The battle is by no means lost. Boaters in London especially have become very organised, and the harassment there at least has subsided somewhat in the last couple of years- foiled, no doubt, by the sheer weight of numbers as much as anything. But it hasn’t gone away. And elsewhere it continues unabated. I left the canals because an expanding family just made it increasingly impractical. Others have left simply because the increasing insecurity just became too much to live with. And that is tragic. The coming of the kingdom of the bland.
Now, living happily as a house-dweller on a hilltop in Stroud, my contact with canals is walking the towpath of the Stroudwater and the Thames and Severn. Overgrown and derelict, alive with industrial ghosts, the Cotswold canal system is irresistible to the Deep Topographer in me. It is my daily dog walk of choice, my go-to for contemplation or when a difficult poem needs a perambulatory push. Out through Thrupp and Brimscombe it winds through some of the sexiest ramshackle blue-brick factories and rusted light industrial units I’ve ever seen. Boatless, the canal is still effortlessly my favourite place.

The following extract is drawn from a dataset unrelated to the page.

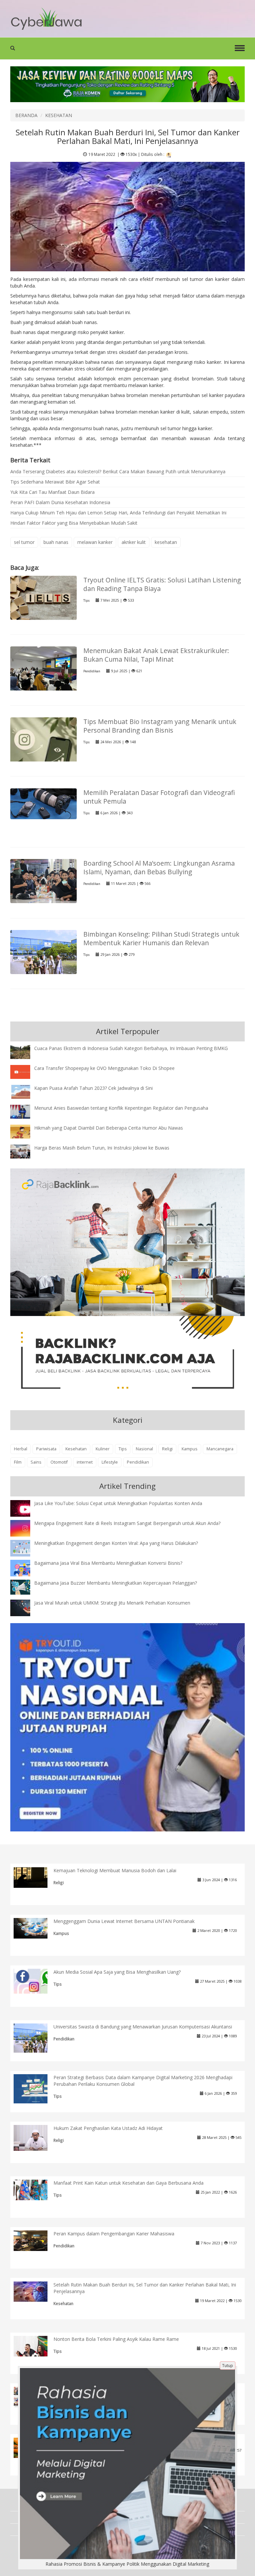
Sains (36, 1462)
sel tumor (24, 542)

And I watch the restoration of this Cotswold system with mixed feelings. Yes, it’s another layer of narrative, another slow change in a lifetime of slow change. It could be glorious, of course; the colourful, creative, tolerant and anarchistic spirit of this town spilling out to find expression on the newly freed-up water. Part of me can vision it. Stroud is so suited to the Heath Robinson eco art-party of the modern waterway life: permacultured micro roof gardens, mini wind-turbines, spirit of tolerance and people helping each other. But that all rather depends who is going to be in charge, doesn’t it? On whether the current war is won or lost. Because if it’s lost, then the Stroudwater will presumably simply be another tarted-up sphere of operation for a bland leisure industry and fleets of identical corporate hireboats. One more example of a waterway socially-cleansed and pimped out as a bastardised Temporary Autonomous Zone; a weekend World Turned Upside Down where the kingfishers have fled and stag parties and stressed city boys needing a chillax blow-out are routinely put in charge of 18 tons of welded steel whilst visibly drunk and dressed as Jack Sparrow.
And something tells me that won’t go down too well in Chalford.